Hayatım boyunca hiç bir zaman hiç kimsenin zenginliğiyle alıp veremediğim olmadı. Servet düşmanı hiç olmadım. Amaaaaaa...
Bu akşam metrobüste gönlümün ağzını bozdum.
Saydım. Sövdüm.
Arada hep yapıyorum.

Arada / hep :))))
&
Denizle durakta buluştuk. Yağmur bütün gün durmadan yağmıştı. Biz durakta, dolu gelen metrobüslere kedi ciğere bakar gibi bakarken de yağmaya devam ediyordu. Zeki'yi arayıp "yemek davetine gelemiyoruz galiba" dememe ramak kalmışken metrobüsün içinde bulduk kendimizi. Nasıl başardıysak :))
Arkamda iki hanımın konuştuğunu duydum.
"Kaç kilo kaşar dilimledin?"
"Bilmiyorum vallahi"
Gülüştüler.
"Yeni makinayla dilimledim"
"Kolun sakat dikkat etseydin"
"Ettim ettim"
"Yarına kaldıysa onları ben hallederim"
Gayri ihtiyari dönüp onlara baktım. Göz göze geldik, pembe başörtülü olanla. Çok sıcak, tatlı bir yüzü vardı. Kahverengi saçlı da öyleydi. Gülümsedik birbirimize.
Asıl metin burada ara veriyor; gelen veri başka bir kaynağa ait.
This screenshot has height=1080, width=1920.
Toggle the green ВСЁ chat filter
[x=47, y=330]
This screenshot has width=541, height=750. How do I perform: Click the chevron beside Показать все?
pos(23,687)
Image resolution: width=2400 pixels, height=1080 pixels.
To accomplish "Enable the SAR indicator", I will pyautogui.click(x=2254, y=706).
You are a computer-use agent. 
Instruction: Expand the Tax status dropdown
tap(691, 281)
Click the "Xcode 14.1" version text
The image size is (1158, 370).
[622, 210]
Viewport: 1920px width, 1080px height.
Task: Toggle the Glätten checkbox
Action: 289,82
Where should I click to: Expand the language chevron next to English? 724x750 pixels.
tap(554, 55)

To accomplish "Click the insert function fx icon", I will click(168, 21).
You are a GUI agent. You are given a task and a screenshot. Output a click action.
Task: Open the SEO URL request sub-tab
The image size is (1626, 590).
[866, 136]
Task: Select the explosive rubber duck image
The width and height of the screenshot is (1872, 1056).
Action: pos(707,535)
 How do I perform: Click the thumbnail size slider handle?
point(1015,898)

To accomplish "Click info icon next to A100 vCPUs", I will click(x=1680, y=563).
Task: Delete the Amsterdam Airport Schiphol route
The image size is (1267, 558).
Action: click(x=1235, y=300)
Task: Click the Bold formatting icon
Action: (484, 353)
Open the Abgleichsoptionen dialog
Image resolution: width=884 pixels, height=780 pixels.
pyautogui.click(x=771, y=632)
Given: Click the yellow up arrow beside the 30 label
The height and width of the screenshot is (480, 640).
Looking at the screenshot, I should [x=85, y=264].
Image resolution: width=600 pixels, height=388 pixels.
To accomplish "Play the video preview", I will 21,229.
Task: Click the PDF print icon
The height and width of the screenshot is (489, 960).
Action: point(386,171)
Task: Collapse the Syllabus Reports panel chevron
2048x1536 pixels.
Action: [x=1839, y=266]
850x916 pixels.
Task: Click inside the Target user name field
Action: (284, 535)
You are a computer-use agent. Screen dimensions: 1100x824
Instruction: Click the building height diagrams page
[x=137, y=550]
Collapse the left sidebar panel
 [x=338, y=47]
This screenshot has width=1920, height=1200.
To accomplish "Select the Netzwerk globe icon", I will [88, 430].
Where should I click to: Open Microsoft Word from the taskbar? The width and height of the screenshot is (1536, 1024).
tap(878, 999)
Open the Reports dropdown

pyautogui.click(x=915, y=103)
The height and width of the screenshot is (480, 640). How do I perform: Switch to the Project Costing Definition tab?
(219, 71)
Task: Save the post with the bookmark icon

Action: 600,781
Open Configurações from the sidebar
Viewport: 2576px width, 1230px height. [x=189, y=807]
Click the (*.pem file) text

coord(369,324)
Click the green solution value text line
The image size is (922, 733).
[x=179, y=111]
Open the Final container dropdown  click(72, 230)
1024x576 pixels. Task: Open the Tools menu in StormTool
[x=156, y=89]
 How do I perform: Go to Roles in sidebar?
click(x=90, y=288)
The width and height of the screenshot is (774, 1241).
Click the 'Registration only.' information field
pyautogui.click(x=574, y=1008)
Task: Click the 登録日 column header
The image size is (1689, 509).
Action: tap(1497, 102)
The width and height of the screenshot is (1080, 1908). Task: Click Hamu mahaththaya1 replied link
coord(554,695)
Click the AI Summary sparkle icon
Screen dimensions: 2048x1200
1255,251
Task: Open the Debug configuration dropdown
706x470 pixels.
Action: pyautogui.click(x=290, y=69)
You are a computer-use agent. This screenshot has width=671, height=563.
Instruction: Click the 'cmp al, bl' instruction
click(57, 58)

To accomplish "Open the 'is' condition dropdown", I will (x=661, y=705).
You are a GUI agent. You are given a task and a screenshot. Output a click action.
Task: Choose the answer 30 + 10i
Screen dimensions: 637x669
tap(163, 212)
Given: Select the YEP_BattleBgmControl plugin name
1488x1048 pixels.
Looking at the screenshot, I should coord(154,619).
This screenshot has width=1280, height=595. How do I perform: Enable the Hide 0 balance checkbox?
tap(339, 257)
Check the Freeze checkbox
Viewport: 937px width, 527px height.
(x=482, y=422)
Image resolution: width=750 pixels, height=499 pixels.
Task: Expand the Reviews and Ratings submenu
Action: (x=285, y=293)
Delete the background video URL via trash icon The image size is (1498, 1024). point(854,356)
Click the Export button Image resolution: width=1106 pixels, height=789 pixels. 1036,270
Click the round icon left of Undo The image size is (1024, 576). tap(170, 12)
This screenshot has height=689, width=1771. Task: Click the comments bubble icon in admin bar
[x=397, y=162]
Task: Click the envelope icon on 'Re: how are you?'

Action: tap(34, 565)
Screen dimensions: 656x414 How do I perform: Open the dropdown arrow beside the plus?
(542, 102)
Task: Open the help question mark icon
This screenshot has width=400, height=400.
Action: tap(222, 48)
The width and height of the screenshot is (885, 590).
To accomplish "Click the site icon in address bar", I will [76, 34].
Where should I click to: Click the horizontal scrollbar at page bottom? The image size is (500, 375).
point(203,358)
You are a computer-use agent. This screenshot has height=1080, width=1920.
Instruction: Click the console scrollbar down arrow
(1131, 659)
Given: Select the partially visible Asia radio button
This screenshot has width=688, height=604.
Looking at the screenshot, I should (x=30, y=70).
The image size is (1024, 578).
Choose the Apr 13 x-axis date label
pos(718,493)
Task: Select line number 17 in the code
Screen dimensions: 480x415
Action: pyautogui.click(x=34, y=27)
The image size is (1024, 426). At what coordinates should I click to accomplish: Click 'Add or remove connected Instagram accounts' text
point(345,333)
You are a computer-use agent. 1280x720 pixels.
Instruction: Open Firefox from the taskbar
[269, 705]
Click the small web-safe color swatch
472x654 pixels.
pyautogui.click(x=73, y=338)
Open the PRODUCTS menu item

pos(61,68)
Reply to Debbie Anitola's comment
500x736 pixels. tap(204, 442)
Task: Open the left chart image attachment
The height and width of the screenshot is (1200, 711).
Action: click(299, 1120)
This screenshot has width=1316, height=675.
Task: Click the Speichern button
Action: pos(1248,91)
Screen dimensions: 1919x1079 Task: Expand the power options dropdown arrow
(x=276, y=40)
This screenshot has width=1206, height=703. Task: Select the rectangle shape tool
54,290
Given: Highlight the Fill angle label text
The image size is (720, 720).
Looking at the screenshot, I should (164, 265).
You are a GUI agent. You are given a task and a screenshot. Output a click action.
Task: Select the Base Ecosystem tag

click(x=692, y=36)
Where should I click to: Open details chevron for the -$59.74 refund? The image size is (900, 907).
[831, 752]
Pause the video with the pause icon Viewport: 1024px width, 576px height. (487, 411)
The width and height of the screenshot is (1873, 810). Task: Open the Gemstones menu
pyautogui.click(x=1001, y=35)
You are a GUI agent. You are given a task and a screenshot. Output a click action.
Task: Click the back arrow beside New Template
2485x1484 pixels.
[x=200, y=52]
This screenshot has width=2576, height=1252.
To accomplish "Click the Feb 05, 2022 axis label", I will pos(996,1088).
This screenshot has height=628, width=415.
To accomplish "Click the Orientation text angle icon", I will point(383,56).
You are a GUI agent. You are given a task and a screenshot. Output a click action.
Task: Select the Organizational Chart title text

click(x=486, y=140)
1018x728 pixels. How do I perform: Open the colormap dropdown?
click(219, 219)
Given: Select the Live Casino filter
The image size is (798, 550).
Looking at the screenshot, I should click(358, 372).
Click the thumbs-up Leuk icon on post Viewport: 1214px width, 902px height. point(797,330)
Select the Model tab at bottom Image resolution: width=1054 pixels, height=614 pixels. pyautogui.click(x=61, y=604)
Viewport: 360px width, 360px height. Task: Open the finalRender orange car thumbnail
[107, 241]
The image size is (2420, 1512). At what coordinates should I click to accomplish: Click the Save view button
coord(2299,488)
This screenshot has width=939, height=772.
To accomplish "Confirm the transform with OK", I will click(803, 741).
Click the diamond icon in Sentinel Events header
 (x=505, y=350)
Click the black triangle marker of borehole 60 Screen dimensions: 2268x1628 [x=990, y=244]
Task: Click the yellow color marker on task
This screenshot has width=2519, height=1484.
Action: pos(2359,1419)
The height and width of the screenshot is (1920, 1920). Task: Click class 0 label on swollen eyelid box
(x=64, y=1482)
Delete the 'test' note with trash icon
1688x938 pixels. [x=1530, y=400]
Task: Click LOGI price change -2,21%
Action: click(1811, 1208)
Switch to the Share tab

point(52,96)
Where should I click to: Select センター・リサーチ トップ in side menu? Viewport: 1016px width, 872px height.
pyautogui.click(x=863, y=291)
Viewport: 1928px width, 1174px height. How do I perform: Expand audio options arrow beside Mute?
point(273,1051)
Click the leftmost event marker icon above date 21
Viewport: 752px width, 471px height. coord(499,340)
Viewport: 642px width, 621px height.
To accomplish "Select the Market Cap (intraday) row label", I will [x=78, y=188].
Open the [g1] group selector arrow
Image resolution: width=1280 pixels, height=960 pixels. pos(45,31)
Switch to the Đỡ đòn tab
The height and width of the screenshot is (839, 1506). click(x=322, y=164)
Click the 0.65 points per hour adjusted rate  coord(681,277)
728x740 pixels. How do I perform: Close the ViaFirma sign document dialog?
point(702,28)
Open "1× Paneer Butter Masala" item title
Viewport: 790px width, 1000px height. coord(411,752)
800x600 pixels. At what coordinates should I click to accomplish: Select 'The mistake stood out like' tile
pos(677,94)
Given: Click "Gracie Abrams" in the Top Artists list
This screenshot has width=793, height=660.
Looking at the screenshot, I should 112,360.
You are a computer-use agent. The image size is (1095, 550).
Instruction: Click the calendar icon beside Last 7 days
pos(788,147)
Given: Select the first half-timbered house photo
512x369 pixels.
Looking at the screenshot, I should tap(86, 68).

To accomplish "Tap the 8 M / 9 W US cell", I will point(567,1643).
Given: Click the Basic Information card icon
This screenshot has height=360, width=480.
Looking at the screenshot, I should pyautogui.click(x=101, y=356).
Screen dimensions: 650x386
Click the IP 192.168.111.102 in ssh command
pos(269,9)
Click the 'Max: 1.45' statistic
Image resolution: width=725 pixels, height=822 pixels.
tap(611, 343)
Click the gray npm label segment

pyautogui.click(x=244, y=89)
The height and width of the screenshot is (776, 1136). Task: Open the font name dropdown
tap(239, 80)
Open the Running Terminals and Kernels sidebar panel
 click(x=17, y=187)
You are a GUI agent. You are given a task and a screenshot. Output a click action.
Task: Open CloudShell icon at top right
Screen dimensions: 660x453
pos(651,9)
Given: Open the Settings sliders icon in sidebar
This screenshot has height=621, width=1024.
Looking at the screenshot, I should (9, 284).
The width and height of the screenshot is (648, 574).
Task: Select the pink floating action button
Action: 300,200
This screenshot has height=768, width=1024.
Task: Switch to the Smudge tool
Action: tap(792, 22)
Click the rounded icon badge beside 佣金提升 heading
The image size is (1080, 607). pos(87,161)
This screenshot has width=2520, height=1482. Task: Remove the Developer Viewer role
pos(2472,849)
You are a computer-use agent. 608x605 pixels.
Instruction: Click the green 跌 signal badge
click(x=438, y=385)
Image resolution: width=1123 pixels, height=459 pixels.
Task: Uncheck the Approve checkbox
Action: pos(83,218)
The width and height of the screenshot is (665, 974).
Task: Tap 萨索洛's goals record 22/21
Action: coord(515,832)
Tekrar önüme döndüm.
                            
"Havuçlu şeyden de yapılacak yarın."
"Yaaaa?"
"Malzemenin çoğu hazır."
"Hepsine mi?"
"Yok. 800 kişilik sadece"
Dayanamadım.
"Şeyyy afedersiniz ama otelde mi çalışıyorsunuz?"
İkisi de güldü. Zaten kendi aralarında konuşurken de hep gülüşüyorlardı. Yorgun oldukları belliydi ama mutsuz da görünmüyorlardı.
"Yemek şirketinde."
"Yaaa?"
"3000 kişilik yemek çıkartıyoruz her gün."
Küçük dilimi mi yutsam, gözlerimi yuvalarından mı fırlatsam bilemedim.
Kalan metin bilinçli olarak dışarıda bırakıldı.